Entre um soluço e outro, trouxe-lhe um copo com água, o qual foi levado à boca como se contivesse um doce remédio.

– Não tenho com quem deixá-lo. Preciso trabalhar e é aí que ocorre a desgraça – ela disse, olhando-me com um ar de cumplicidade, numa linguagem simples, mas carregada de uma tristeza incalculável.

Minha consciência obrigou-me a acalmá-la e a dispensá-la, pagando-lhe pelo dia de trabalho não concluído, pois seu estado emocional era péssimo. Em seguida, ainda sob o impacto daquela cena, a caminho do fórum, entre centenas de pessoas que aguardavam o metrô, pus-me a pensar no papel da escola de tempo integral e em sua importância para a formação dos jovens, em seu papel de manter o jovem ocupado, em tranquilizar as mulheres que trabalham fora e não têm com quem deixar os filhos, enfim, naquilo que chamo de “tutela educativo-protecionista”.

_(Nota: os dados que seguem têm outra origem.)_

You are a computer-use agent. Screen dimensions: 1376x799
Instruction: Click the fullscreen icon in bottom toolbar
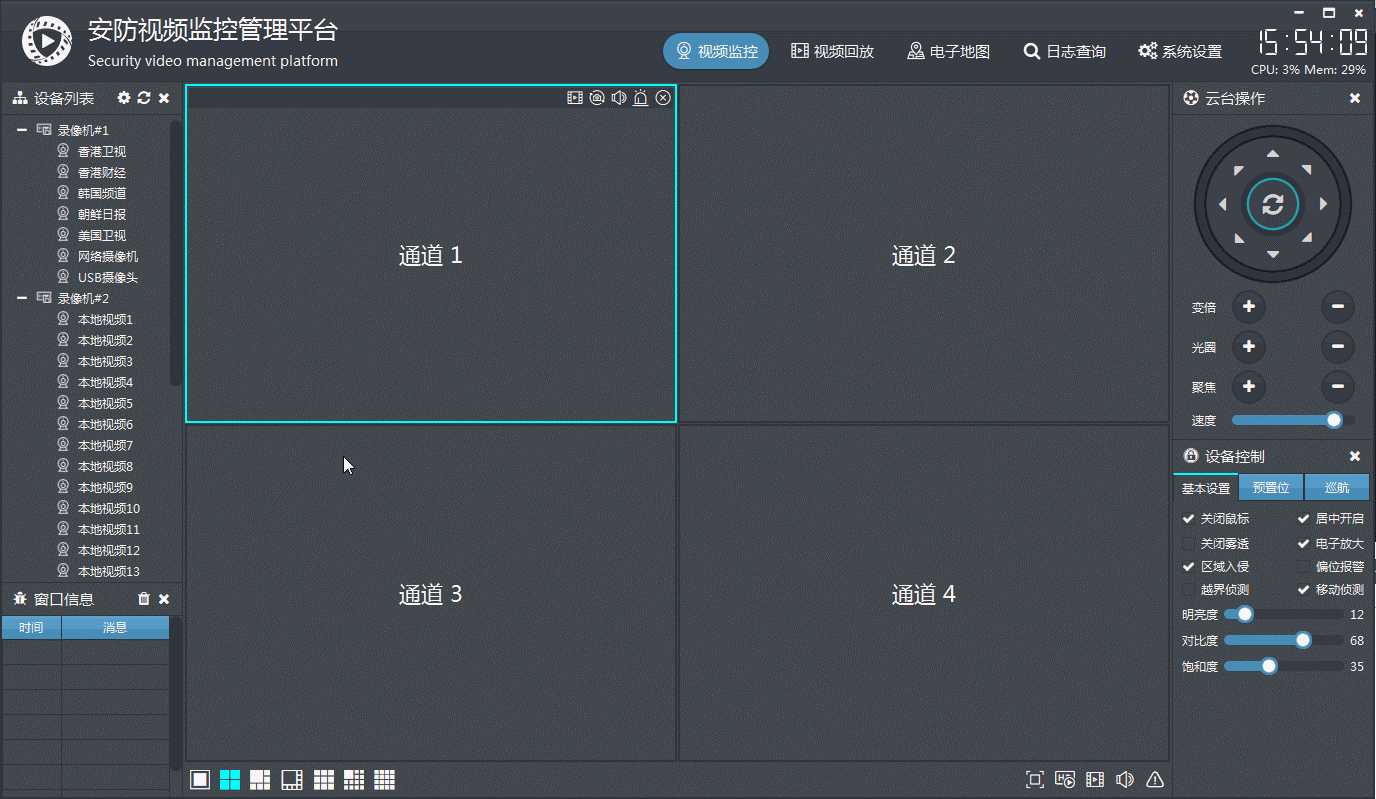pos(1035,779)
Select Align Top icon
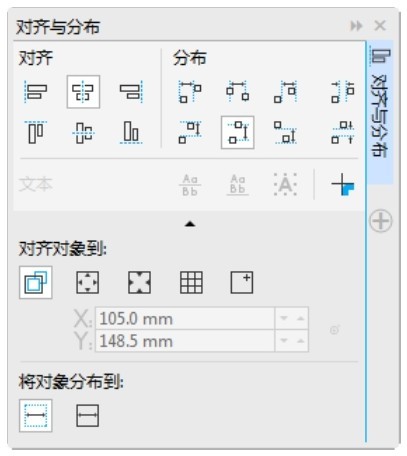This screenshot has height=456, width=407. (36, 132)
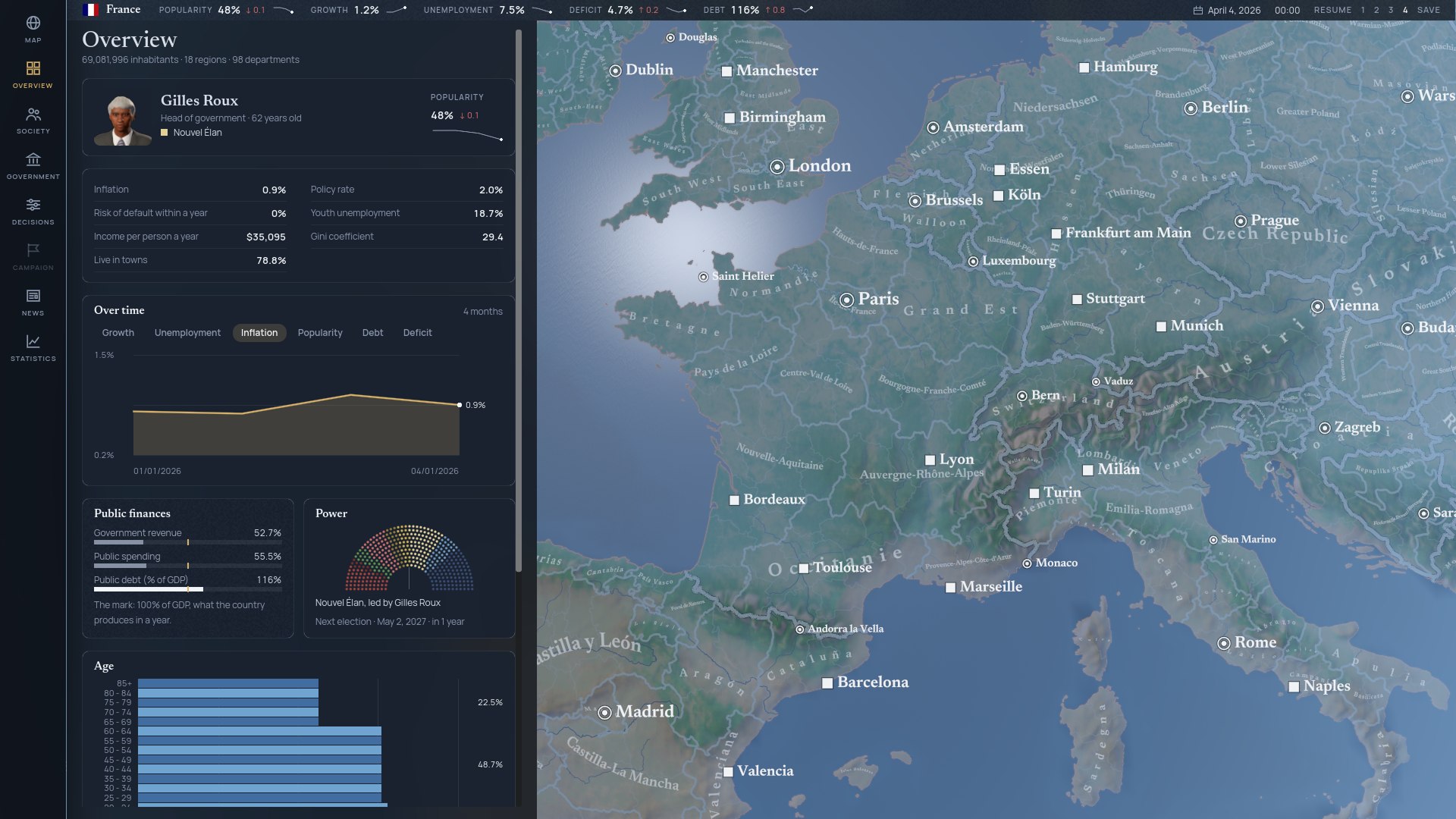Click the France flag icon

click(90, 10)
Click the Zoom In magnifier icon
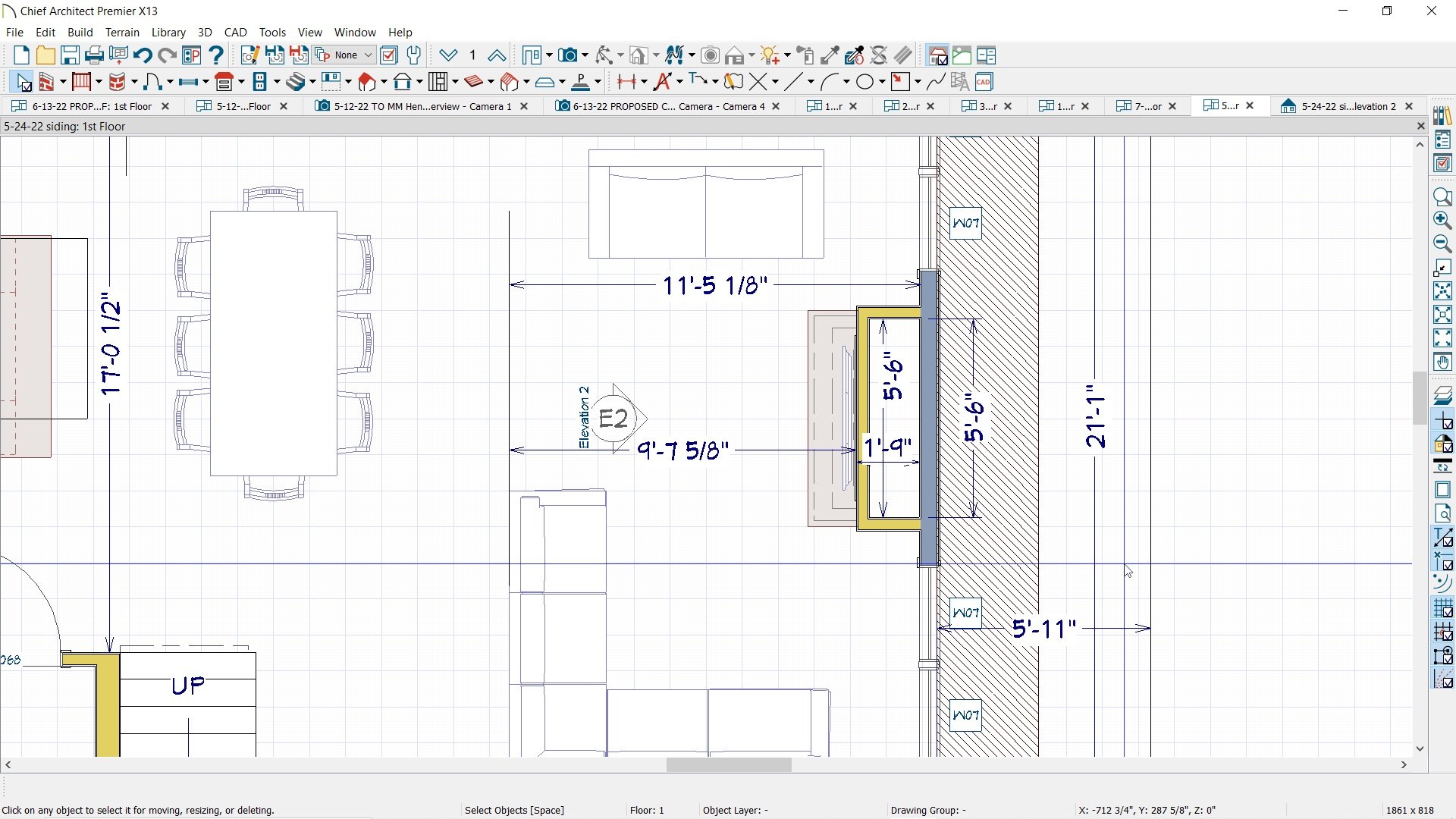 1442,220
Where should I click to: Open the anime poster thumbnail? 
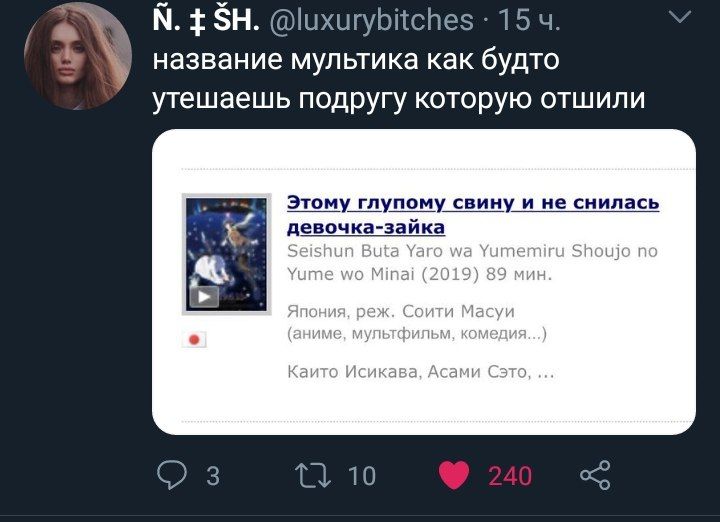227,254
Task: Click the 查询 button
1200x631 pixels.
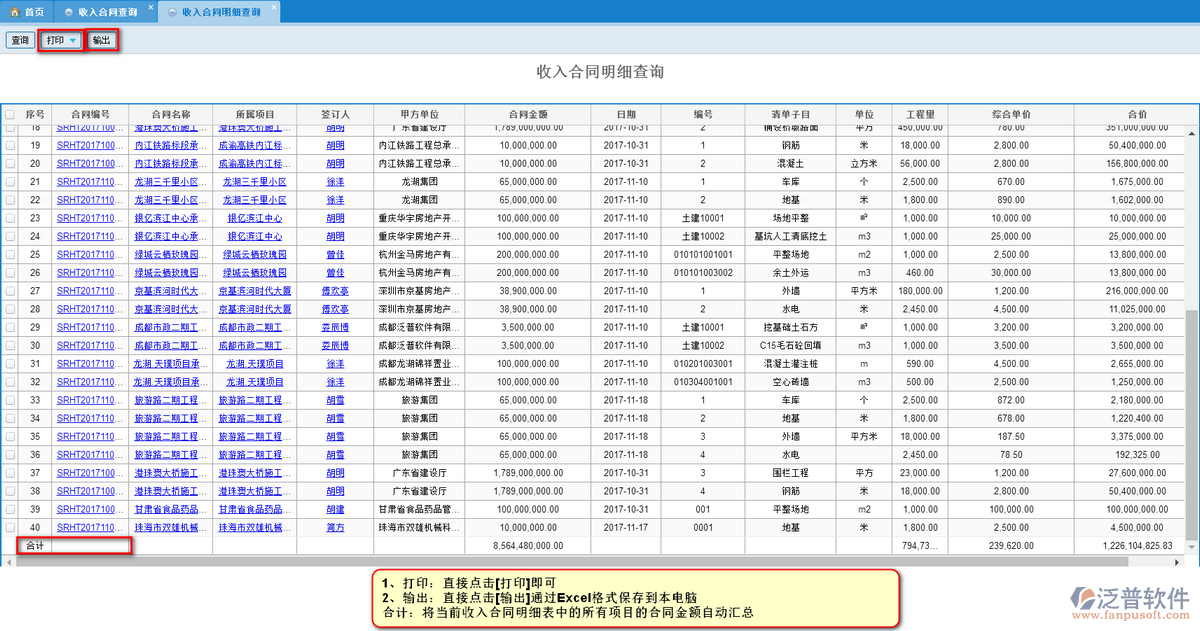Action: [x=20, y=40]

O que realmente vemos hoje é o descaso do poder público na implantação da verdadeira escola de tempo integral, pois o que há – e em pouquíssimo número – são escolas que disponibilizam uma espécie de duplicação de jornada, fazendo um segundo turno à imagem e semelhança do primeiro, sem dar sentido à amplitude educacional de outras disciplinas como arte, educação física, visita a museus, estímulo à leitura, enfim, mudando o projeto político-pedagógico das escolas.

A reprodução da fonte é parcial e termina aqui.